The tuberous sclerosis (TSC) 2 tumor suppressor gene encodes the protein tuberin, which has recently been shown to play a crucial role in the intracellular trafficking of polycystin‐1, the product of the polycystic kidney disease (PDK) 1 gene. PKD1 is responsible for most cases of autosomal dominant polycystic kidney disease, which has been described as “neoplasia in disguise.” Polycystin‐1 is a membrane protein localized to adherens junctions in a complex containing E‐cadherin and α‐, β‐, and γ‐catenins.
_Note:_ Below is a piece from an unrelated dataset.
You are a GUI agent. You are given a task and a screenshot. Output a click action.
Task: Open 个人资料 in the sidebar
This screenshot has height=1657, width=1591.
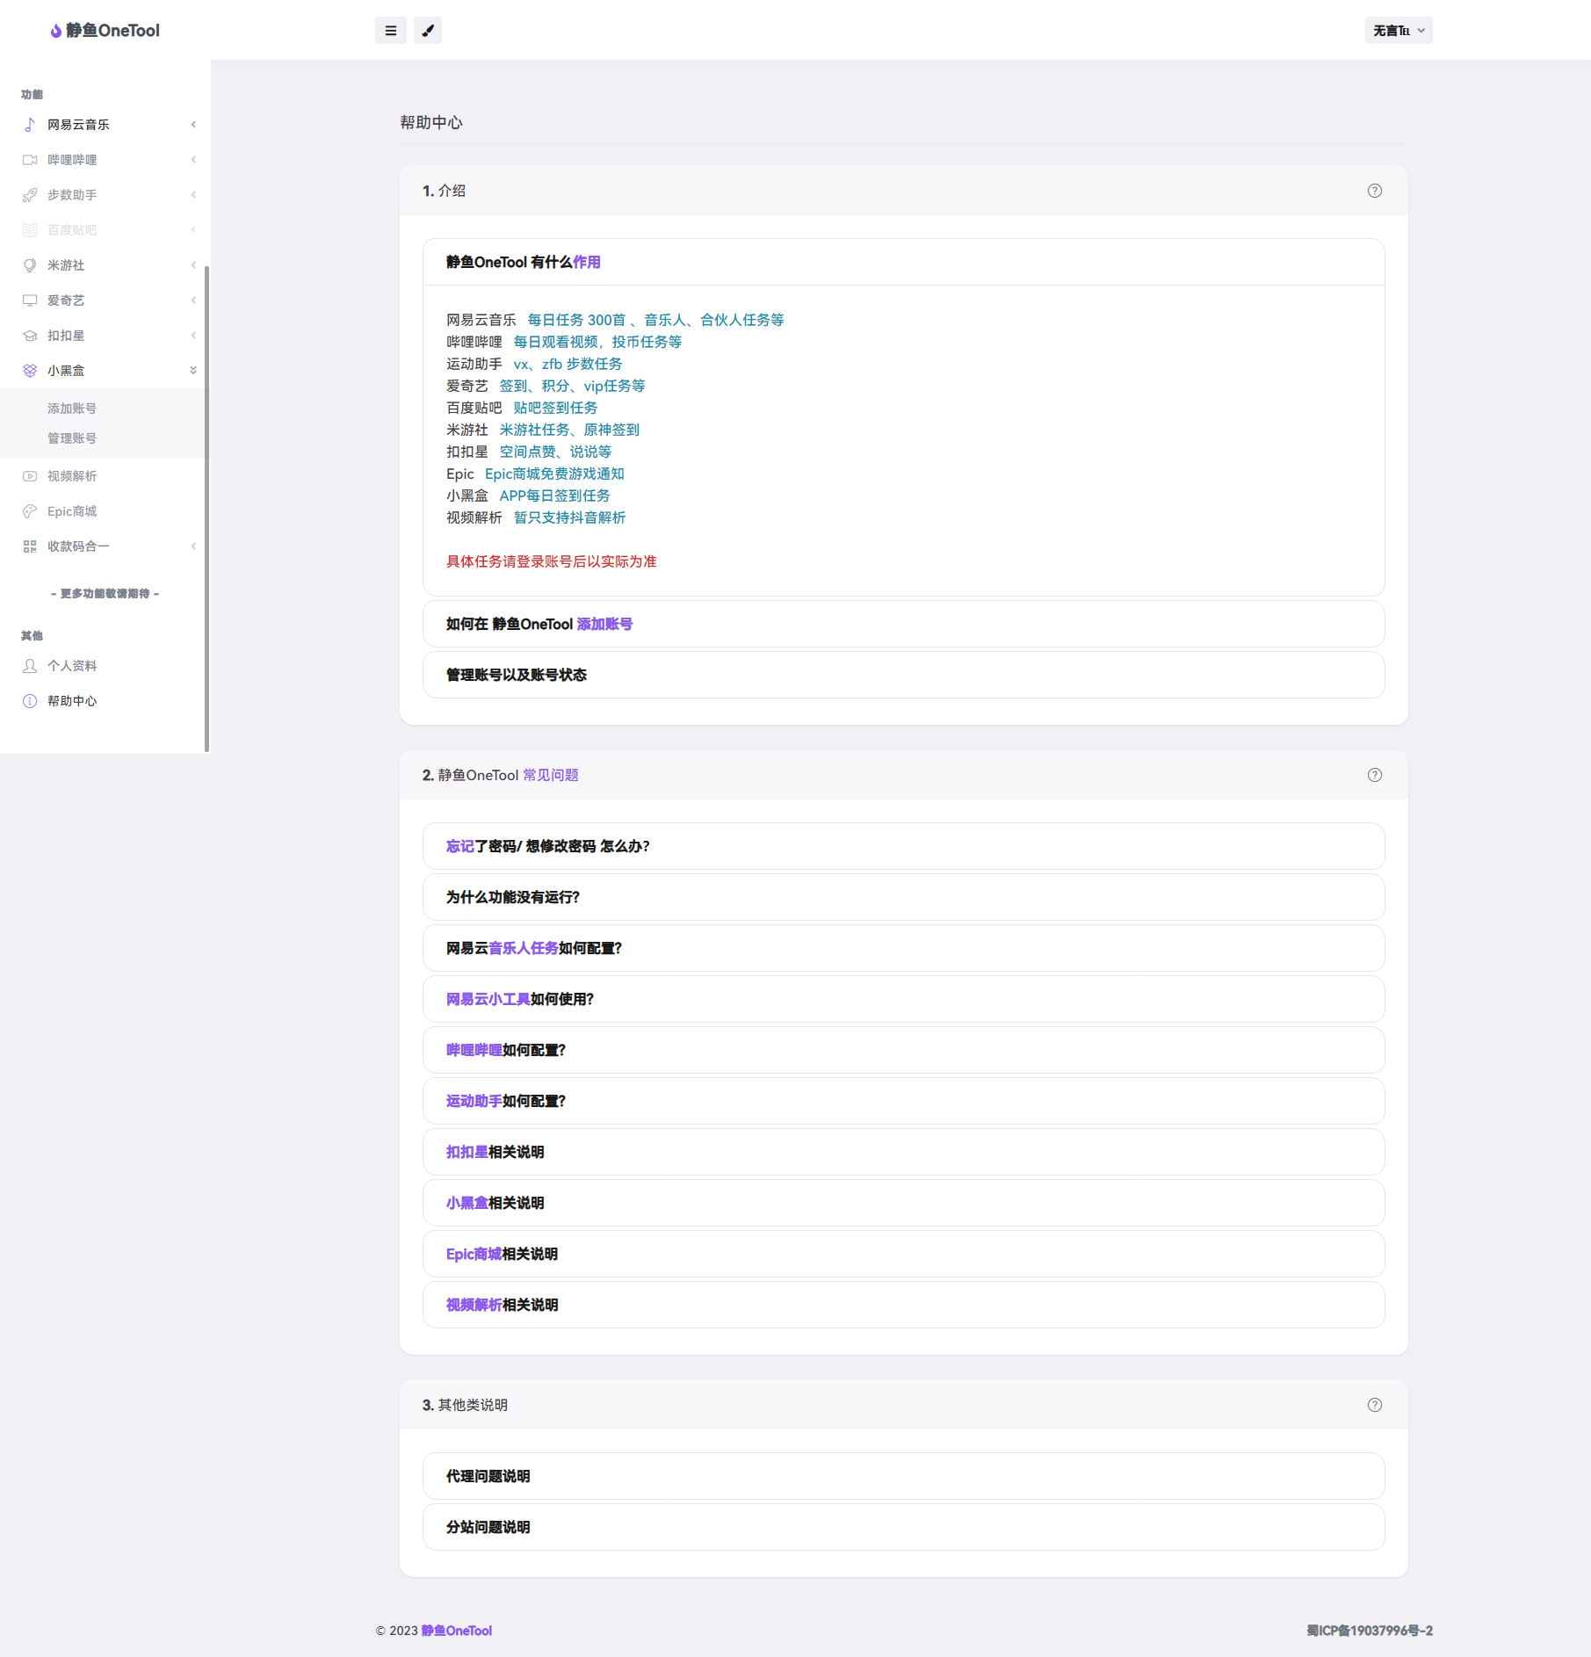click(x=72, y=666)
To determine whether loss of membrane localization of polycystin‐1 and E‐cadherin affects the function of β‐catenin, β‐catenin localization and signaling were characterized in tuberin‐null EKT2 and ERC15 cells and in tuberin‐positive TRKE2 cells derived from polycystic, neoplastic, and normal rat kidney epithelial cells, respectively. EKT2 cells lacking tuberin because of inactivation of the Tsc2 gene fail to localize polycystin‐1 and E‐cadherin appropriately to these junctions. However, β‐catenin was retained at lateral cell membranes in both tuberin‐null and tuberin‐positive cells. Moreover, gene transcription mediated by β‐catenin T‐cell–specific transcription factor complexes showed no differences among EKT2, ERC15, and TRKE2 cells. Thus, β‐catenin was stably retained at the lateral cell membrane in tuberin‐null renal cells lacking membrane‐localized polycystin‐1 and E‐cadherin. These data suggest that, although loss of Tsc2 tumor suppressor gene function disrupts normal polycystin‐1 function and membrane localization of E‐cadherin, normal β‐catenin signaling is retained in tuberin‐null cells.